Tensile strains are built up behind a moving weld pool due to both solidification shrinkage and thermal contraction [9,34]. Solidification cracking occurs when the resistance of a material to cracking is overridden by the mechanical driving force for cracking. Generally, the Brittle Temperature Range (BTR) of an alloy, the temperature range over which cracking is found to occur, is used as a measure of susceptibility to solidification cracking. Sometimes, BTR is also defined as the difference between liquidus and solidus temperatures [35]. Senda et al. [36] and later on Nakagawa et al. [37], using the transvarestraint test, measured temperatures at the tail of the weld pool by plunging thermocouples. The BTR was assumed to be proportional to the maximum crack length and was defined as the temperature difference between the two extremities of the crack. However, large disparities exist in the BTR of the same material [38], raising issues with the accuracy of the method. BTR, being a material-dependent parameter, is essentially constant for the steel investigated in this study. Therefore, BTR alone cannot explain the different cracking behaviors. Clyne et al. [39] reported that the cracking susceptibility index of an alloy is directly related to the freezing time. Freezing time at the weld center was extracted from the simulated thermal histories of two cases, first the 9 $\mathrm{m}$$\mathrm{m}$ case with normal heat input, i.e., in which a crack was observed, and second, the 9 $\mathrm{m}$$\mathrm{m}$ case with a 20% reduction in heat input, i.e., in which no crack was observed. Liquidus and solidus temperatures were taken from the Scheil-Gulliver non-equilibrium solidification model (Figure 14). The freezing time for the first case is $0.25$ $\mathrm{s}$, while for the second case, it is $0.16$ $\mathrm{s}$. Reduction in heat input leads to higher cooling rates, and thus, the freezing time decreases. In the second case, the material spends less time in the vulnerable cracking regime and therefore is less susceptible to cracking. To compare, freezing time was also extracted for the 13 $\mathrm{m}$$\mathrm{m}$ case with normal heat input and was found to be $0.25$ $\mathrm{s}$. No crack was observed in this case. It can be inferred that freezing time can only be used as a cracking susceptibility index when the mechanical restraint conditions do not change, and therefore, only relative tendencies can be compared.

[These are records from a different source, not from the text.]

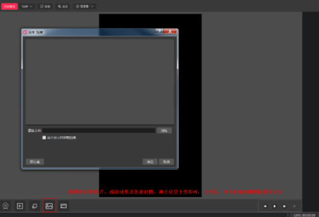Image resolution: width=319 pixels, height=217 pixels.
Task: Select the highlighted image source icon
Action: pos(49,206)
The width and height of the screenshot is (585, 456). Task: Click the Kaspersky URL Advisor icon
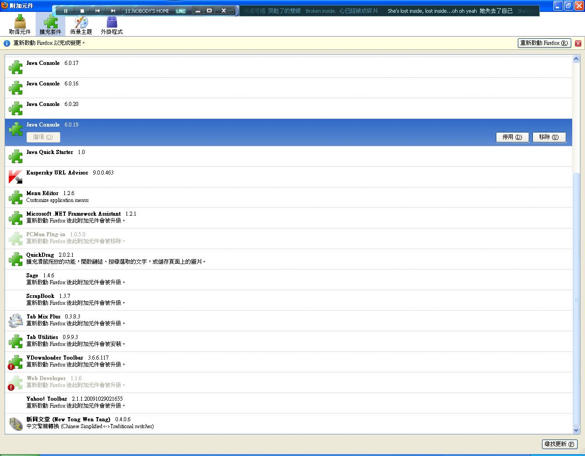coord(16,177)
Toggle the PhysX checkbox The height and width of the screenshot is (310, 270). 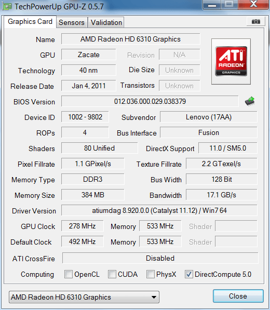(x=151, y=274)
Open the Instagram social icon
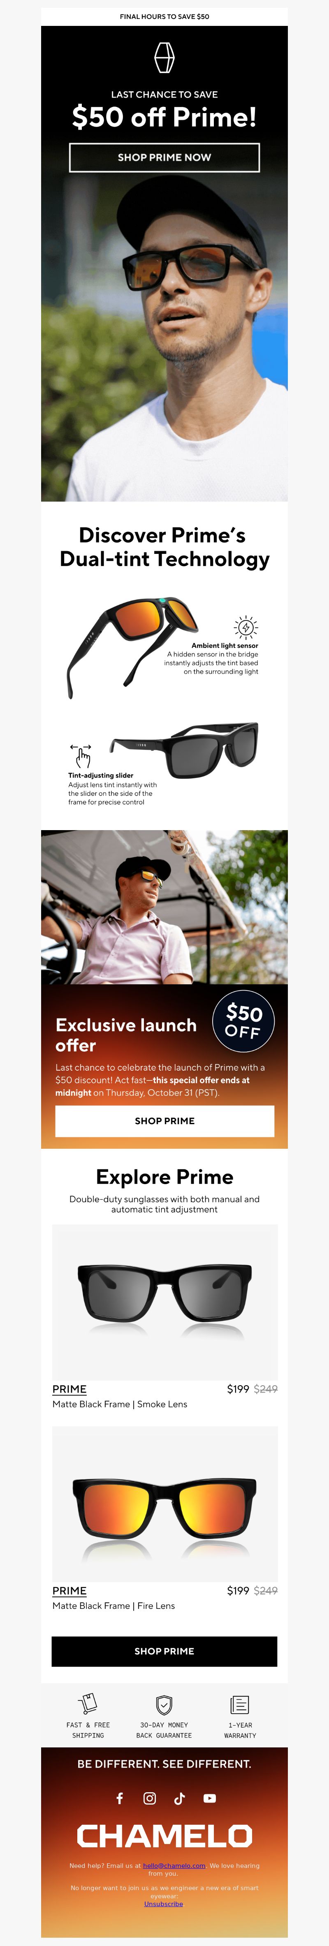The width and height of the screenshot is (329, 1946). (150, 1798)
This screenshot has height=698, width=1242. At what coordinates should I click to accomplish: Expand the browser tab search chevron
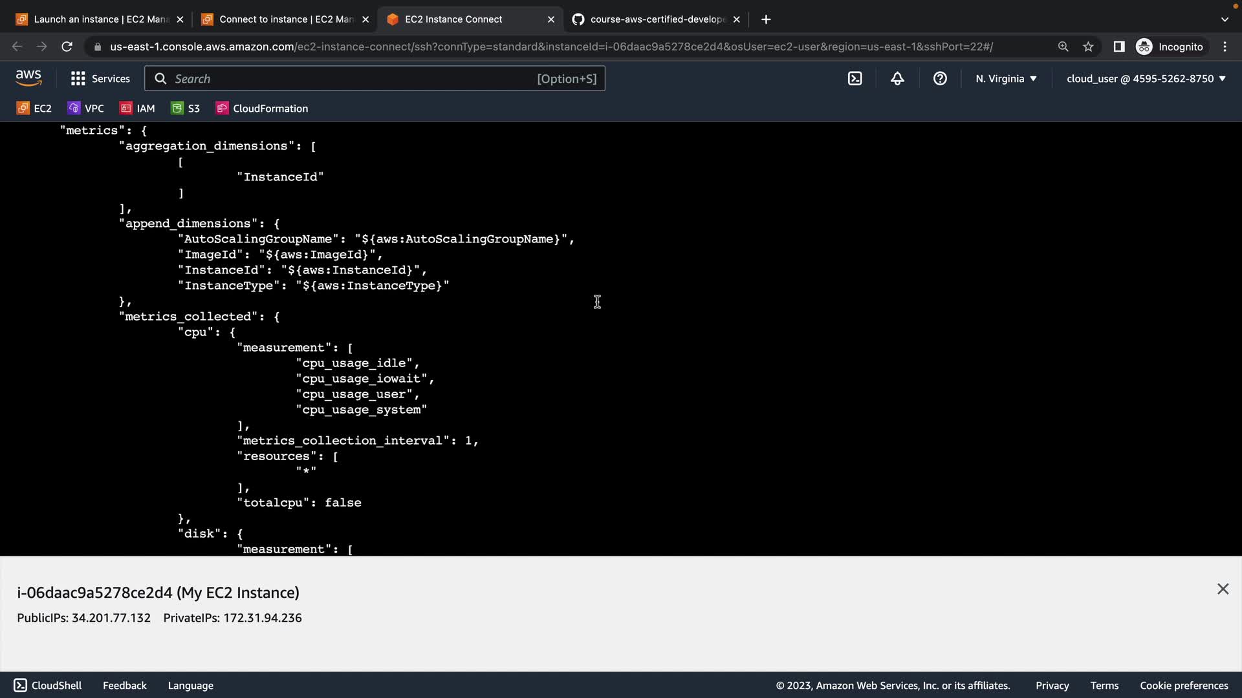tap(1225, 19)
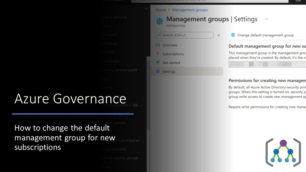Open Recovery Services vaults from the sidebar
Viewport: 306px width, 172px height.
(119, 70)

Although implicit, the calculation of macroscopic strain using the FE method is based on continuum mechanics. Thus, the cracking process that occurs at the microscopic level is directly related to the local macroscopic stress/strain development in the crack vulnerable regime [40]. This approach accounts for both the thermal histories and the related mechanical response of the material.

5. Conclusions

• With the use of the presented hot cracking test, in general, any given material is most susceptible to solidification cracking when welding is carried out close to the free edge. As the distance from the free edge increases, i.e., the degree of self-restraint increases, the susceptibility to cracking decreases.
• The FE simulation study shows that macroscopic transverse strain near the mushy zone can be used as an indicator to explain the experimentally-observed cracking susceptibility with regards to crack length.
• A threshold transverse strain at a point close to the fusion boundary is determined for which no cracking was observed. It is further validated by varying the heat input both in the model and the experiments.
• Reducing the heat input decreases the susceptibility to solidification cracking or, in other words, it decreases the critical distance from the free edge at which cracking does not occur.